Stop 10: Injection Well

Highlighted Topic:  Hazardous Waste Treatment (Injection)

Tour Stop 10If you generate hazardous waste, there are two major options for treating it: send it off-site for treatment or treat it on-site (as is pictured with this injection well.)

If you send your hazardous waste off-site for treatment, you will still need to follow the requirements of being a hazardous waste generator, including getting an EPA ID, properly handling your waste (through labeling and segregation), and meeting storage time limits. You will need to identify a suitable Treatment, Storage, and Disposal (TSD) facility that can manage your waste and arrange for the waste – accompanied by its waste manifest – to be sent off-site.
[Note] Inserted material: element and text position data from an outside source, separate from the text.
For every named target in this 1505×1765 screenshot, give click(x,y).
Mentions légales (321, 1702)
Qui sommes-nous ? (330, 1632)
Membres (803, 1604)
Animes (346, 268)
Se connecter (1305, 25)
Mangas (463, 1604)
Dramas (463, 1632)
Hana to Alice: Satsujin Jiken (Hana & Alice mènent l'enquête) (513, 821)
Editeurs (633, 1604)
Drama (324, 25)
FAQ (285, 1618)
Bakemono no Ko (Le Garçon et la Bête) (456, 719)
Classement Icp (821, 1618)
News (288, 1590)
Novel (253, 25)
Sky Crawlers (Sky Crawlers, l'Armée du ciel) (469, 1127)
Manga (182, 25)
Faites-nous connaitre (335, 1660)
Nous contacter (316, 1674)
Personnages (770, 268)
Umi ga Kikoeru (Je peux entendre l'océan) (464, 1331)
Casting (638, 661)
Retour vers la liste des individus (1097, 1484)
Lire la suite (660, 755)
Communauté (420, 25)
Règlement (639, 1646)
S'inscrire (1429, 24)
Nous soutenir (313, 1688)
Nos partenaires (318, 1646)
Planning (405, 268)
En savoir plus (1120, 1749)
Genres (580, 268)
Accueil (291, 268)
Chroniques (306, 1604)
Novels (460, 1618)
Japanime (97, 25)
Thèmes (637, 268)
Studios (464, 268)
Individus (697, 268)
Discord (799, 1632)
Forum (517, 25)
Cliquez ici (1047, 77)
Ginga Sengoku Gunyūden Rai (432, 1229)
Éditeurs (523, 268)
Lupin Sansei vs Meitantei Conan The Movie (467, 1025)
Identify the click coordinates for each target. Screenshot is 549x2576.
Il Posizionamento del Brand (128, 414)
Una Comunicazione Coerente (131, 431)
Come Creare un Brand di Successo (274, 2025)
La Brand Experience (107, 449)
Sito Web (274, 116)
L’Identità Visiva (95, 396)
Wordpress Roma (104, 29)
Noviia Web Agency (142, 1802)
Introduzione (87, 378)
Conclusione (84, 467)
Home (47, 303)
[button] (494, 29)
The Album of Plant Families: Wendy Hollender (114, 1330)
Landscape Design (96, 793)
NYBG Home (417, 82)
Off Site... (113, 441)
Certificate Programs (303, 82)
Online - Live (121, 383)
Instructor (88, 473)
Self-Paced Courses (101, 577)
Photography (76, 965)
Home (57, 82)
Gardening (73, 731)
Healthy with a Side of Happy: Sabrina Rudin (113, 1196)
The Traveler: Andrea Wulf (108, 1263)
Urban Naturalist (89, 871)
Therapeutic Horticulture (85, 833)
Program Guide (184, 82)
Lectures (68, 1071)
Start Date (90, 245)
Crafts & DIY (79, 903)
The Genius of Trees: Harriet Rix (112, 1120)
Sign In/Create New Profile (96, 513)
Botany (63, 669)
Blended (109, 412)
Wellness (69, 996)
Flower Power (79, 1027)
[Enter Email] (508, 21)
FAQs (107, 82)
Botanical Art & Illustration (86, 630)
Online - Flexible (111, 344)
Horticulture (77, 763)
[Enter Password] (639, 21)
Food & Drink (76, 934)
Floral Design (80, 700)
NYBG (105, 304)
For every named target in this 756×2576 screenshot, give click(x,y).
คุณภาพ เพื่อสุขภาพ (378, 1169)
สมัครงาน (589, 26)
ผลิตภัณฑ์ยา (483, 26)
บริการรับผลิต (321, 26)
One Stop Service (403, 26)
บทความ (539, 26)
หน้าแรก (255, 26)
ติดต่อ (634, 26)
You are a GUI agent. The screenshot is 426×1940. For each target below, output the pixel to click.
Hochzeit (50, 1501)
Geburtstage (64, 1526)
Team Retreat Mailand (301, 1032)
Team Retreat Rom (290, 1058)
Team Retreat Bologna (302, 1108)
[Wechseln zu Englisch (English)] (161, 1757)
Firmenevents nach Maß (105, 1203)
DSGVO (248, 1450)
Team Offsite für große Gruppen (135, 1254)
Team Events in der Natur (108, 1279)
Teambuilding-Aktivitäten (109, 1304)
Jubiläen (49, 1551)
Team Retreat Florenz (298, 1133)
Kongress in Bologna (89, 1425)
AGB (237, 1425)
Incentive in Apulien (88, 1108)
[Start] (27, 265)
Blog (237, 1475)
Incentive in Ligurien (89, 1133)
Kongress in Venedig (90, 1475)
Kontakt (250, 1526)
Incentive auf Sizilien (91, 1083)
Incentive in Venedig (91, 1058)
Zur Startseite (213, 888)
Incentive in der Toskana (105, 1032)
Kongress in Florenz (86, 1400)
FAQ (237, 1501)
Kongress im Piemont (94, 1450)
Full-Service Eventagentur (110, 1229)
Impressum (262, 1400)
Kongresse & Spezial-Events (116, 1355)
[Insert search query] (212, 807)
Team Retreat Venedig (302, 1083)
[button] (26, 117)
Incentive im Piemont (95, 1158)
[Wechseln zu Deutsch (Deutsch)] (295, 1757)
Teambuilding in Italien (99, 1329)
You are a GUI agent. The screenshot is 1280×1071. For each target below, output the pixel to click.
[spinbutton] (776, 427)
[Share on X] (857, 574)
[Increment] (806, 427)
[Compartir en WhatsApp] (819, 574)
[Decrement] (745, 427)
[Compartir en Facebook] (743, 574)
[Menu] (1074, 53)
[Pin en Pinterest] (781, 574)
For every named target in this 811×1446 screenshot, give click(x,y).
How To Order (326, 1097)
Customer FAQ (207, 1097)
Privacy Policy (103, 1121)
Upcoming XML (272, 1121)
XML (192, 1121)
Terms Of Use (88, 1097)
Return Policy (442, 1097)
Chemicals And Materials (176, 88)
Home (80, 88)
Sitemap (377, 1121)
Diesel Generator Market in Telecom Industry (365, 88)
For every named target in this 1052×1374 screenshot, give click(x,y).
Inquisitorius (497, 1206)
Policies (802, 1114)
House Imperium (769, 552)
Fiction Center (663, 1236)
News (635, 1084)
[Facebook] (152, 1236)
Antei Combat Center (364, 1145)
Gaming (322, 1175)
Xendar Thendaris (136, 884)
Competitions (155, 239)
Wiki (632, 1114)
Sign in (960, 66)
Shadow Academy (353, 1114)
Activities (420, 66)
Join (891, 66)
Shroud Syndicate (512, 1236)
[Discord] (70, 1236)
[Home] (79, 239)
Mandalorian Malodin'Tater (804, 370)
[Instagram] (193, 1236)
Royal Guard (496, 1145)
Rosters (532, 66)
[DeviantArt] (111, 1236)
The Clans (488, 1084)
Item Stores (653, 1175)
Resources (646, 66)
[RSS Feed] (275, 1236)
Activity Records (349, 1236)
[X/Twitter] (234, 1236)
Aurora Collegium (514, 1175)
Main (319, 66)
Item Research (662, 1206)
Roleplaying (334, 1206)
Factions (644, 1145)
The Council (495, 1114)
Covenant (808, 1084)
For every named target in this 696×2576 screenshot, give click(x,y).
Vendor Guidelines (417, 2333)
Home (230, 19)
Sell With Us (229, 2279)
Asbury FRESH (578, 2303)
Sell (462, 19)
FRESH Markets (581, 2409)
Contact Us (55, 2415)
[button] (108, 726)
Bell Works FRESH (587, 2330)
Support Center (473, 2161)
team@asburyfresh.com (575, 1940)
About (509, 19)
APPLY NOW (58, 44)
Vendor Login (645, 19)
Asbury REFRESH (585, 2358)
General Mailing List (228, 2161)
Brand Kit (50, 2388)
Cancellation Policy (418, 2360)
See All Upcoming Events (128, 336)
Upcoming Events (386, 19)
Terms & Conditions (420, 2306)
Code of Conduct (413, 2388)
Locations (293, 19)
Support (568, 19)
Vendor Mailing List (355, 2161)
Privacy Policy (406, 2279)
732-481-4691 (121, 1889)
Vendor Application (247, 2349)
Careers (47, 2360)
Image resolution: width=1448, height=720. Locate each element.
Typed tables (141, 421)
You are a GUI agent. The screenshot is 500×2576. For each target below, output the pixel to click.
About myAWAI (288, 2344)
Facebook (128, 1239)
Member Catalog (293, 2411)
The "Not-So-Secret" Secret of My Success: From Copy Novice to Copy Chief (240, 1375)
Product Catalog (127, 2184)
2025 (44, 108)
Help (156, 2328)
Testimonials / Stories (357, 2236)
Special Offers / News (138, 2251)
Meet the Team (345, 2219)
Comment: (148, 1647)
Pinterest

In the chemical industry, one common form of on-site waste treatment (for both hazardous and non-hazardous waste) is underground injection. Underground injection is regulated via the Underground Injection Control (UIC) Program under the Safe Drinking Water Act (SDWA). The UIC program is often managed by state agencies and is designed to insure wastes pumped into the ground do not contaminate the groundwater.  You will need a permit for any underground injection, which will specify conditions for what you can inject and how.  (This permit will take the place of a RCRA TSD permit if you are injecting hazardous waste.)

Other Regulatory Issues:

As with other activities, you will need to evaluate and manage your injection equipment for fugitive emissions, as covered by the Clean Air Act.